J’ai la chance de comprendre parfaitement le catalan et l’espagnol, et le staff est entièrement catalan, donc cela leurs plait de pouvoir me parler en catalan. Cela a aidé à m’intégrer je pense. Puis on reste tous des passionnés de vélo, on fait partie de la même famille au final.

Bon, je dois avouer que j’étais tendu la première fois qu’on s’est retrouvés à Gérone. Je me rendais compte que mon espagnol était loin d’être parfait, mon anglais n’en parlons pas… Je me souviens être dans la voiture avant d’arriver et me dire « let’s go« .

Au-delà de changer d’équipe, c’est un changement complet de pratique que tu as effectué, comment as-tu géré cela ? As-tu eu des doutes après avoir accepté de rejoindre Megamo ?

Je n’ai pas eu de doute sur mon choix d’équipe ou sur le changement de pratique. C’est plutôt que j’ai perdu tout mes repères, j’ai arrêté ce que je faisais depuis toujours. Cela m’a occupé l’esprit durant la coupure mais dès le retour de l’entraînement, je me suis projeté et c’était bon. Commencer le marathon ne m’a pas inquiété, c’est plutôt arrêter le XC et perdre tous mes repères qui m’a fait bizarre.

Au niveau de l’entraînement, comment fonctionnes-tu ? Tu es accompagné par un entraineur ou tu gères cela par toi-même ?

J’ai travaillé pendant de nombreuses années, 9 je pense, avec Mickael Bouget. Mais durant la fin de saison 2020, j’ai senti que j’avais plutôt envie de m’entrainer seul. Cela n’a pas été probant l’année dernière, mais la satisfaction d’avoir des bons résultats est démultiplié quand tu t’entraines seul.

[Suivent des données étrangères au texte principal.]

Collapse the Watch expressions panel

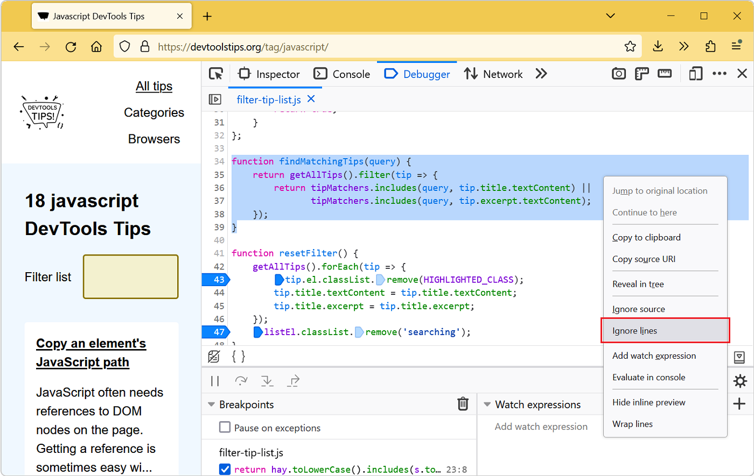[487, 404]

Ce qui change également, c’est lors des mauvais résultats. Je n’ai plus à appeler l’entraineur pour lui expliquer le comment du pourquoi de la mauvaise performance, et cela est un soulagement. Même s’il y a plus de doutes en étant seul, c’est plus facile et plus modulable. Je peux gérer mon plan d’entraînement librement et c’est vraiment un confort supplémentaire.

Niveau planning, as-tu encore prévu de courir cette année ?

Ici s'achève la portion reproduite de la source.